__TASK REQUIREMENTS__: The result should be the lines from the one holding "Focus the Add new license field" to the end of the records below, repeated exactly. No pictures.

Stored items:
- - - -

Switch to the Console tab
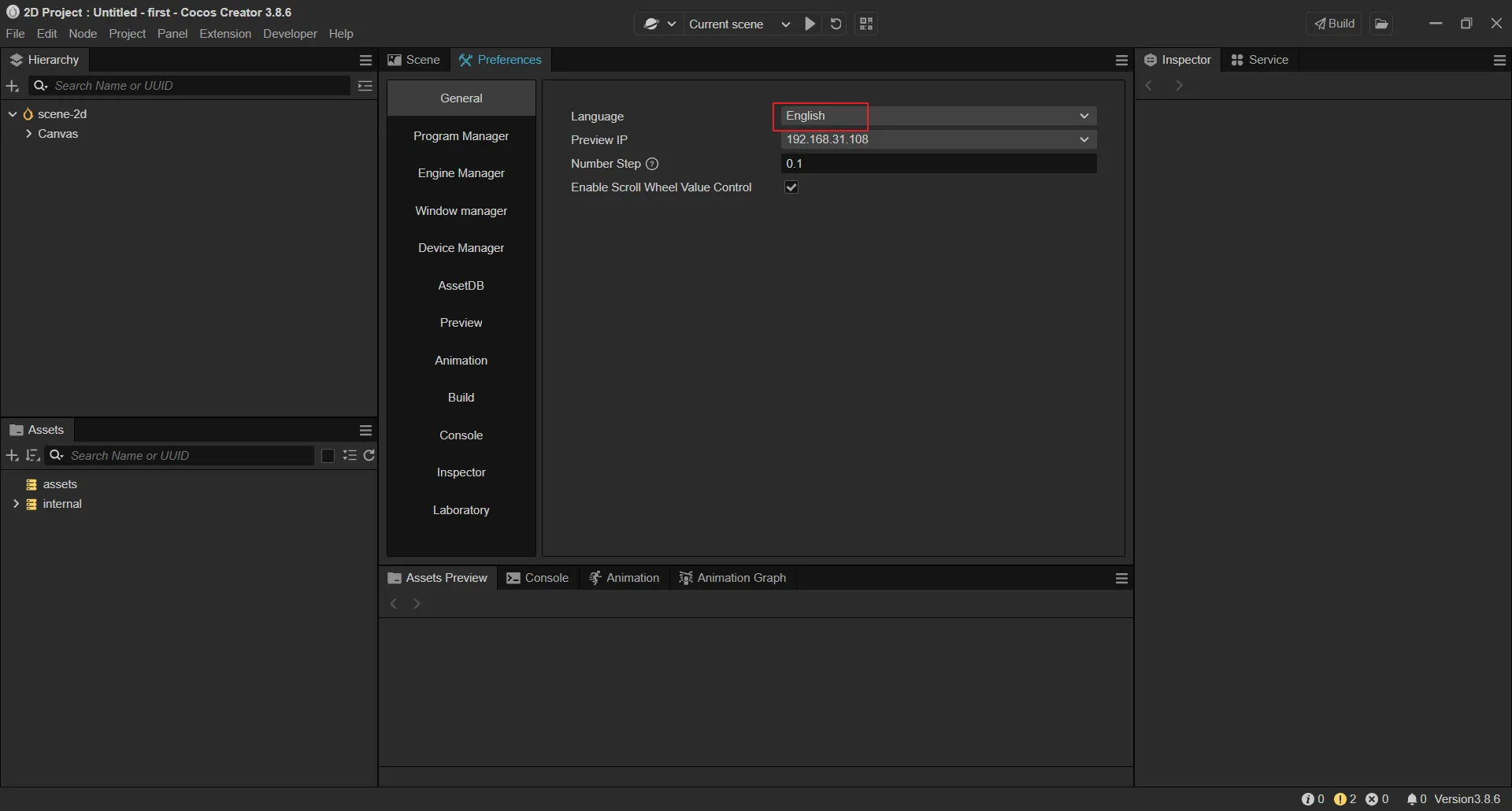This screenshot has height=811, width=1512. click(x=538, y=578)
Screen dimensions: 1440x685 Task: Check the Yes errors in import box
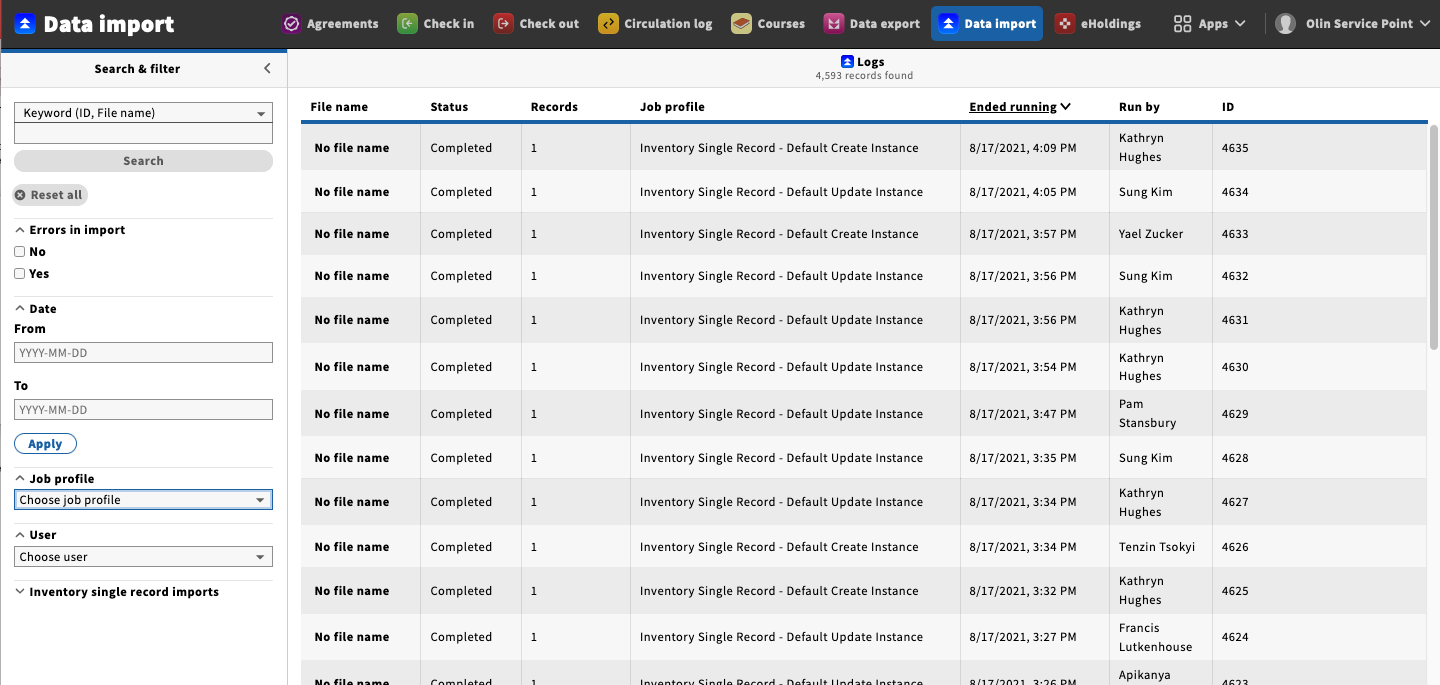tap(20, 274)

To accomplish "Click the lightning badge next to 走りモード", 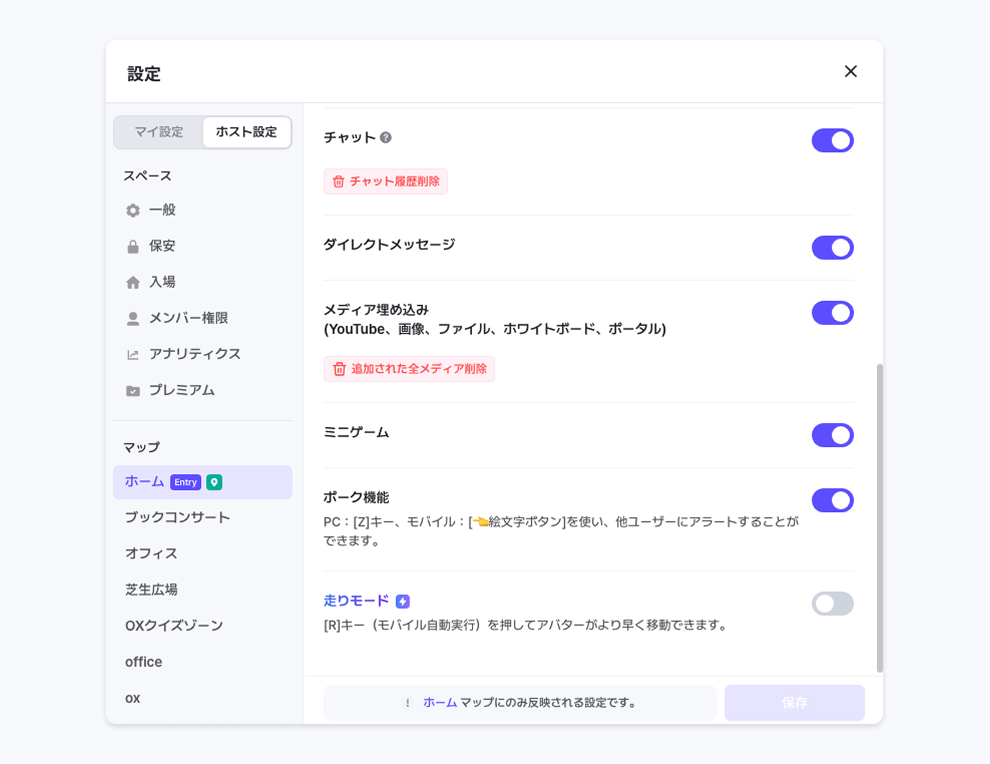I will (x=403, y=602).
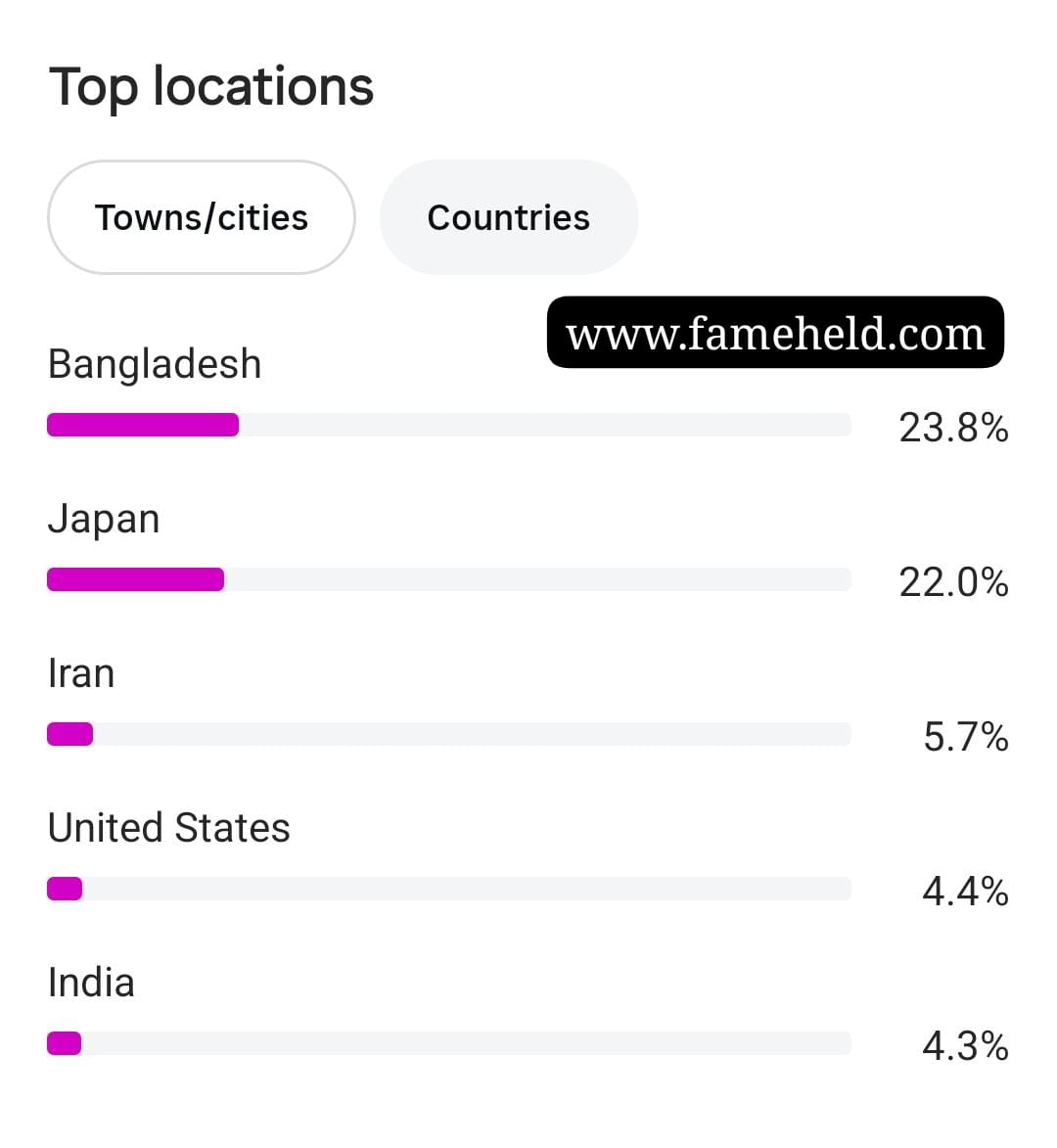
Task: Select the United States label
Action: click(168, 828)
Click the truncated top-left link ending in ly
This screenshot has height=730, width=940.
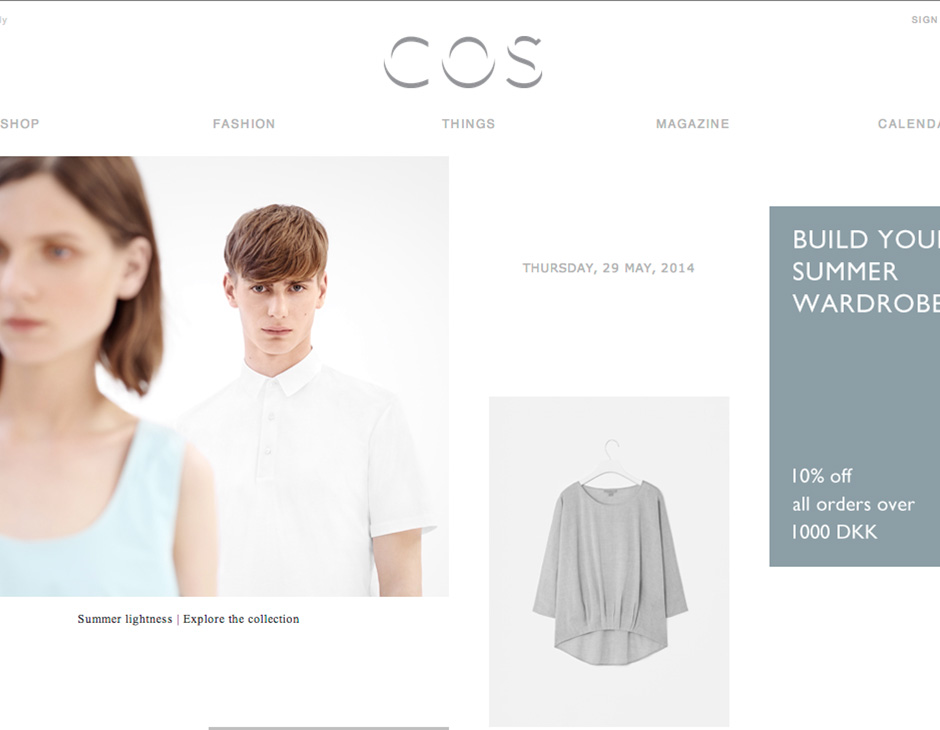click(x=4, y=20)
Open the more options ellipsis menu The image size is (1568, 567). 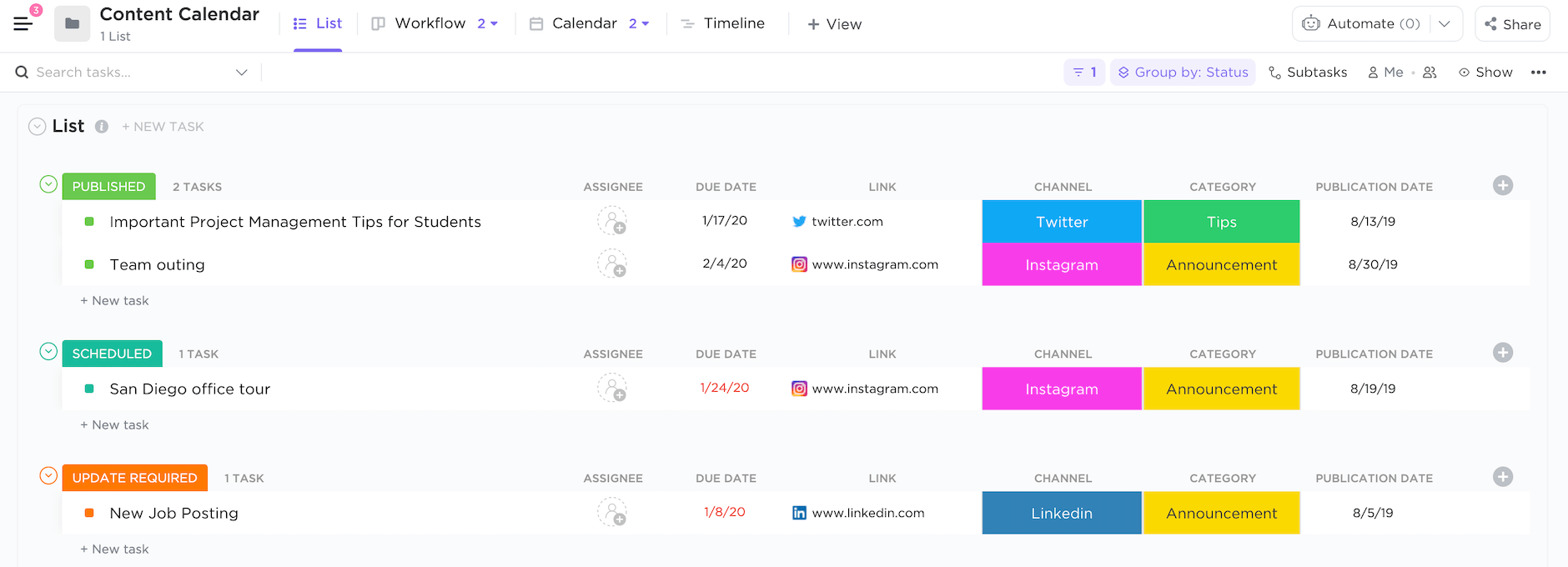pyautogui.click(x=1538, y=73)
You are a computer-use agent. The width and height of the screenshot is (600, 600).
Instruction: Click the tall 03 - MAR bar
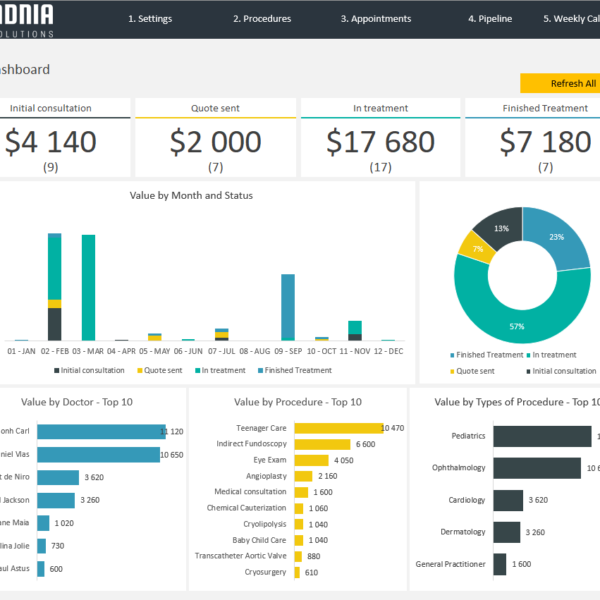point(88,288)
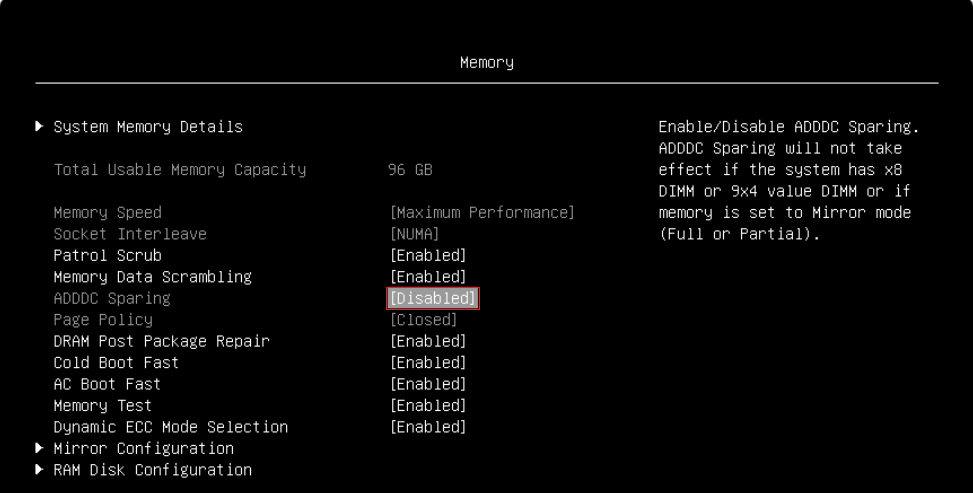
Task: Toggle Memory Data Scrambling value
Action: click(x=428, y=277)
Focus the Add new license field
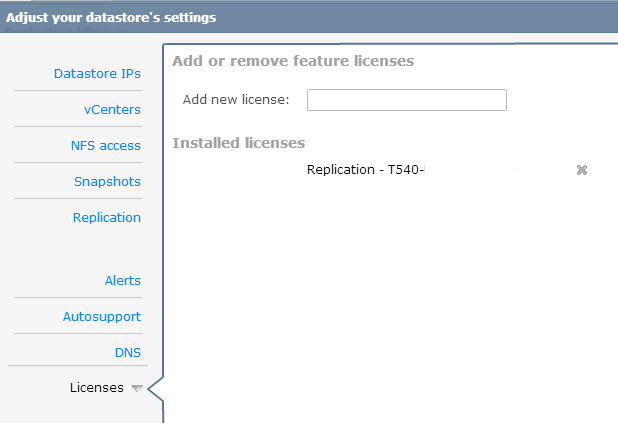The image size is (618, 423). tap(406, 100)
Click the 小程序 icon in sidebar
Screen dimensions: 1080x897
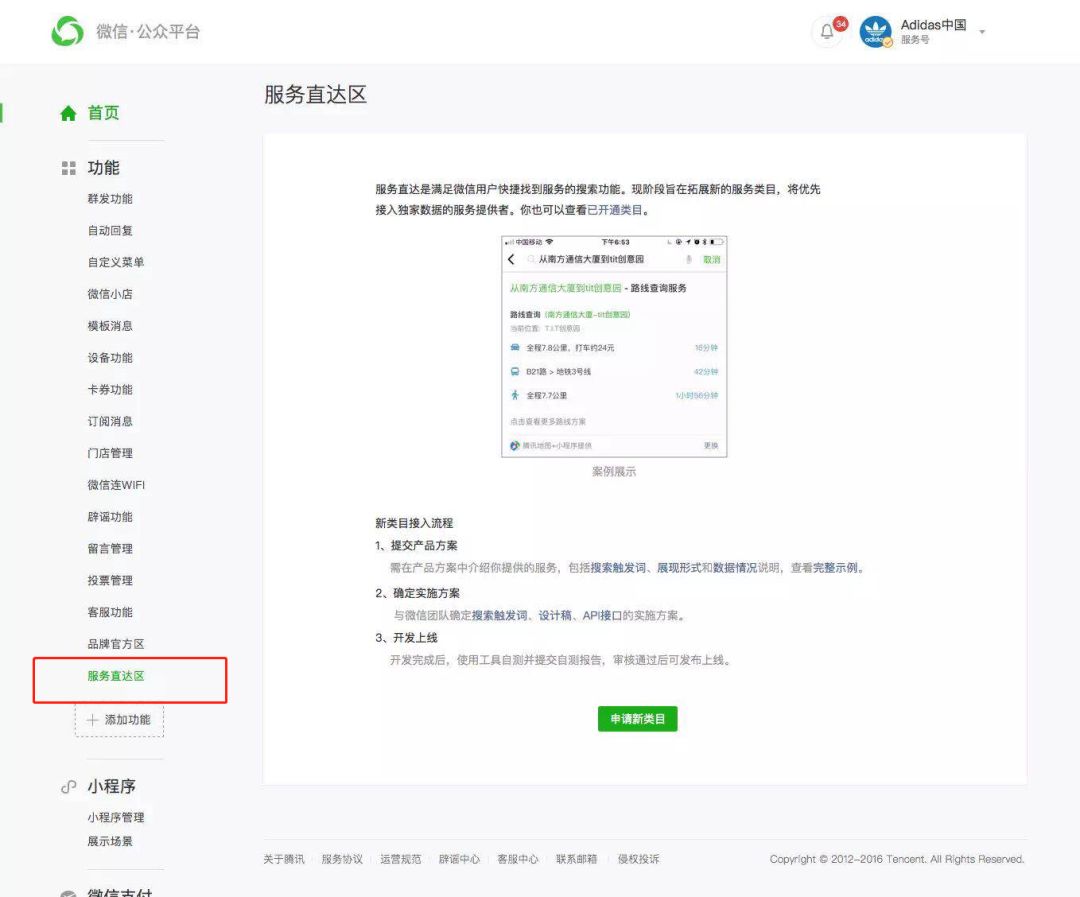(68, 786)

- - - -

__REPLY TO THE TASK__:
Focus the Add new license field
The image size is (618, 423). tap(406, 100)
Click the 小程序 icon in sidebar
Screen dimensions: 1080x897
(68, 786)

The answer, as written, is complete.